### What the task asks
Copy out the entries below word for word, beginning with the line that contains "Task: Go to next date with right chevron" and ending with the line that contains "click(x=170, y=366)", both included.

▼

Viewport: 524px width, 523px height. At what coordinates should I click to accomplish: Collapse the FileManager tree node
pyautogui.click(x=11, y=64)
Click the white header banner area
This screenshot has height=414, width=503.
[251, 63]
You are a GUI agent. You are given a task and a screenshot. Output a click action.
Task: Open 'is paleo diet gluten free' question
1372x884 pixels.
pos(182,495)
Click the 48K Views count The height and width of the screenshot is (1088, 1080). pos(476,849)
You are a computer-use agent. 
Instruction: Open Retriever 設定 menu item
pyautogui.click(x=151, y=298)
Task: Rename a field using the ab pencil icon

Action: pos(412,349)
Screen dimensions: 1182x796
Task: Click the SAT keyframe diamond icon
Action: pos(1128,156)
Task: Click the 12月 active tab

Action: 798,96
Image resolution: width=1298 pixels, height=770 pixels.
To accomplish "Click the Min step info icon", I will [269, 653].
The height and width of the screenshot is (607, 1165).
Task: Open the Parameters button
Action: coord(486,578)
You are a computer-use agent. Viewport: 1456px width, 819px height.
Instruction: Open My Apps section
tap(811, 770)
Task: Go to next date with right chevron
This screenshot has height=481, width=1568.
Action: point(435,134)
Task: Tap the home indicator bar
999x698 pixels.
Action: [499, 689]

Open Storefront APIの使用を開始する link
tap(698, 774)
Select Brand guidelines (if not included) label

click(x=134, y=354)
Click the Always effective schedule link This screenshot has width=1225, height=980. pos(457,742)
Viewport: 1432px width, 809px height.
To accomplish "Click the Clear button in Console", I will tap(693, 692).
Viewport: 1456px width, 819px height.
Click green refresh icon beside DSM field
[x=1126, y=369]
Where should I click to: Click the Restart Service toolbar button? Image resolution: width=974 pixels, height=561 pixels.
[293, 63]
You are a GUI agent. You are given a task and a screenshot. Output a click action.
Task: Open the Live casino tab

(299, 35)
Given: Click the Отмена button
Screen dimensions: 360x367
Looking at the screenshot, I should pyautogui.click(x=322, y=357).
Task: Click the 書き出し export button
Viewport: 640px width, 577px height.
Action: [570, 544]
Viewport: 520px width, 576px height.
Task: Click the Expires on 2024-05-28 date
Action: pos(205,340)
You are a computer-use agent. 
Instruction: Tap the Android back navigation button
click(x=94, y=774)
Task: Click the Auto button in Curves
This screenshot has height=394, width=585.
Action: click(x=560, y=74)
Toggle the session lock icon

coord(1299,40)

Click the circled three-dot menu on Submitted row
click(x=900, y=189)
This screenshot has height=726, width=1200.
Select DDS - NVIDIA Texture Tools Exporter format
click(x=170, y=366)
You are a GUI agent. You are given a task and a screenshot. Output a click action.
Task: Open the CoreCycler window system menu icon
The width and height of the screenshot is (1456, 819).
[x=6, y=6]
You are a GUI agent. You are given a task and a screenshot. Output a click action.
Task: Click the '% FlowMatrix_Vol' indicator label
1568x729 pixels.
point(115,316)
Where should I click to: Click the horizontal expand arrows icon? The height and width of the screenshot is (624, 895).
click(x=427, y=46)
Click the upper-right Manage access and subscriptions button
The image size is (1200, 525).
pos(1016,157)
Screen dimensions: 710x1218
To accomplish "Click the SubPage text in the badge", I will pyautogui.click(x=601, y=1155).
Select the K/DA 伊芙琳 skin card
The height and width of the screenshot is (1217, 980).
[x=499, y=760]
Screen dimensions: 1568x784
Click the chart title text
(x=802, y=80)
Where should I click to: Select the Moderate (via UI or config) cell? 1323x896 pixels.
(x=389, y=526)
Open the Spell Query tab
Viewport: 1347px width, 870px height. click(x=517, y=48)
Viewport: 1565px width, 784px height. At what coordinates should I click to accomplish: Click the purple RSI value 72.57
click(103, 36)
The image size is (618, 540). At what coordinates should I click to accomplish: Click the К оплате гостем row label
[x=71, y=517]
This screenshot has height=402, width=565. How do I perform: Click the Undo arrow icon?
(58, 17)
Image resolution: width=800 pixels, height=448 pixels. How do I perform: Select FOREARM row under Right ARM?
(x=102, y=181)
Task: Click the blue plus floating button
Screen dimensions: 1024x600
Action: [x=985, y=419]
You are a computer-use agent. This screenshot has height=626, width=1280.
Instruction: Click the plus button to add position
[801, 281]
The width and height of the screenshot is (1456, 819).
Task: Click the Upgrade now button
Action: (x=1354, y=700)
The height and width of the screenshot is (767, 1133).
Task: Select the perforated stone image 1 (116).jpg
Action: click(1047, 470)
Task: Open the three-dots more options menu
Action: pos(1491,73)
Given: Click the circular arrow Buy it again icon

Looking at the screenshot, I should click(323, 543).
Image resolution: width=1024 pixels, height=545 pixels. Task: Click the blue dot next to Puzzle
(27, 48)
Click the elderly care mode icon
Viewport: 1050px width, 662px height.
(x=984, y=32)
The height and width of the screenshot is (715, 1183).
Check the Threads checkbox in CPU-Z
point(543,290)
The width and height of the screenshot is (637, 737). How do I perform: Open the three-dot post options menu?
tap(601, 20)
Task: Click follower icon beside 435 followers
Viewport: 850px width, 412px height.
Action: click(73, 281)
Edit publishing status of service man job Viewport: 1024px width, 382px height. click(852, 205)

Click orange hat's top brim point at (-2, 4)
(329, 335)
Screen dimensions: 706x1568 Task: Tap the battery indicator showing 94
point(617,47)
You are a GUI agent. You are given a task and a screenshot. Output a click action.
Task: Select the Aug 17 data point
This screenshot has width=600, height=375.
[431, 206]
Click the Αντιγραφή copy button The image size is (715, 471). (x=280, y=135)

▲

### Answer to this task
Task: Go to next date with right chevron
This screenshot has height=481, width=1568.
Action: point(435,134)
Task: Tap the home indicator bar
999x698 pixels.
Action: [499, 689]

Open Storefront APIの使用を開始する link
tap(698, 774)
Select Brand guidelines (if not included) label

click(x=134, y=354)
Click the Always effective schedule link This screenshot has width=1225, height=980. pos(457,742)
Viewport: 1432px width, 809px height.
To accomplish "Click the Clear button in Console", I will tap(693, 692).
Viewport: 1456px width, 819px height.
Click green refresh icon beside DSM field
[x=1126, y=369]
Where should I click to: Click the Restart Service toolbar button? Image resolution: width=974 pixels, height=561 pixels.
[293, 63]
You are a GUI agent. You are given a task and a screenshot. Output a click action.
Task: Open the Live casino tab

(299, 35)
Given: Click the Отмена button
Screen dimensions: 360x367
Looking at the screenshot, I should pyautogui.click(x=322, y=357).
Task: Click the 書き出し export button
Viewport: 640px width, 577px height.
Action: [570, 544]
Viewport: 520px width, 576px height.
Task: Click the Expires on 2024-05-28 date
Action: pos(205,340)
You are a computer-use agent. 
Instruction: Tap the Android back navigation button
click(x=94, y=774)
Task: Click the Auto button in Curves
This screenshot has height=394, width=585.
Action: click(x=560, y=74)
Toggle the session lock icon

coord(1299,40)

Click the circled three-dot menu on Submitted row
click(x=900, y=189)
This screenshot has height=726, width=1200.
Select DDS - NVIDIA Texture Tools Exporter format
click(x=170, y=366)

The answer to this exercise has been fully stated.